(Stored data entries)

□ □ □ □ □

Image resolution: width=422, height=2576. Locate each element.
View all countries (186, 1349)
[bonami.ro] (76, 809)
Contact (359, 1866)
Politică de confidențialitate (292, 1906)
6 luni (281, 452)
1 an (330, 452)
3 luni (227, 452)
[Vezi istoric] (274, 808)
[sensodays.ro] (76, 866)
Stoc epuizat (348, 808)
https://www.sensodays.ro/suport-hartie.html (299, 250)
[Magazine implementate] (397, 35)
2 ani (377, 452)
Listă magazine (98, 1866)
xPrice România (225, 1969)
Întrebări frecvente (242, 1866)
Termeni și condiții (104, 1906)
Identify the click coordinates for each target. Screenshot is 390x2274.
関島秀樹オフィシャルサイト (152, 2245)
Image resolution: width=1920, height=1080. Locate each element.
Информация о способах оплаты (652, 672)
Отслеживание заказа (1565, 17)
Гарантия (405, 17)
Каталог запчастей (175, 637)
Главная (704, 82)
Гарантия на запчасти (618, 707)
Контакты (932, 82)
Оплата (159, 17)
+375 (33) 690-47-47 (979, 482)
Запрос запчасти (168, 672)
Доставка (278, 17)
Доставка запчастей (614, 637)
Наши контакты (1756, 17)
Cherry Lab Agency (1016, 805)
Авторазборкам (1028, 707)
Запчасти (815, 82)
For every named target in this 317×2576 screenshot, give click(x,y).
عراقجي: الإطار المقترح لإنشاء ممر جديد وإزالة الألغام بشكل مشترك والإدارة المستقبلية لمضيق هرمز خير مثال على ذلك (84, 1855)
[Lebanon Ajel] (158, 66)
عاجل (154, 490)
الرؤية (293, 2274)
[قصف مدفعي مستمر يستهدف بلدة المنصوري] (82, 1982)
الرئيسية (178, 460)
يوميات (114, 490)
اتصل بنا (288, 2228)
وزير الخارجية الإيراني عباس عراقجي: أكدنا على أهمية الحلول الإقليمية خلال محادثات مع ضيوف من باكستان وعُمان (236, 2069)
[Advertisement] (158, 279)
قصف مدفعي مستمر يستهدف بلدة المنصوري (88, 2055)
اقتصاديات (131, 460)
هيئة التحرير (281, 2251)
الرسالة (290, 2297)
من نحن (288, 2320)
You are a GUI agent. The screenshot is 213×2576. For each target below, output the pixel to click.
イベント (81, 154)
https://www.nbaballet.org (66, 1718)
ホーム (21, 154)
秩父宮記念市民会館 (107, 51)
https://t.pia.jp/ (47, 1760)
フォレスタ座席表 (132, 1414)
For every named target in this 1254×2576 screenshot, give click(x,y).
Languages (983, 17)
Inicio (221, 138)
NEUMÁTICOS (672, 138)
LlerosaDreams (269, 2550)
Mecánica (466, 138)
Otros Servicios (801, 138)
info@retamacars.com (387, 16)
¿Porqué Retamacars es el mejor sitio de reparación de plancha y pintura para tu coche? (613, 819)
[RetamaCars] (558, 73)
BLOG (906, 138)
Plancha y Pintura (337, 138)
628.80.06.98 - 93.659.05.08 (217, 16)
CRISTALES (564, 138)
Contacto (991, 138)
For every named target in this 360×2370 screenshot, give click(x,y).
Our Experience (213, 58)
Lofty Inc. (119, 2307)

□ □ □ □ □

▶ **Problem details**: Look above for the line containing "[قصف مدفعي مستمر" and the line containing "秩父宮記念市民会館 (107, 51)". Transcribe both, with the lines between them, exactly.

▶ **Solution**:
[قصف مدفعي مستمر يستهدف بلدة المنصوري] (82, 1982)
الرئيسية (178, 460)
يوميات (114, 490)
اتصل بنا (288, 2228)
وزير الخارجية الإيراني عباس عراقجي: أكدنا على أهمية الحلول الإقليمية خلال محادثات مع ضيوف من باكستان وعُمان (236, 2069)
[Advertisement] (158, 279)
قصف مدفعي مستمر يستهدف بلدة المنصوري (88, 2055)
اقتصاديات (131, 460)
هيئة التحرير (281, 2251)
الرسالة (290, 2297)
من نحن (288, 2320)
You are a GUI agent. The screenshot is 213×2576. For each target below, output the pixel to click.
イベント (81, 154)
https://www.nbaballet.org (66, 1718)
ホーム (21, 154)
秩父宮記念市民会館 (107, 51)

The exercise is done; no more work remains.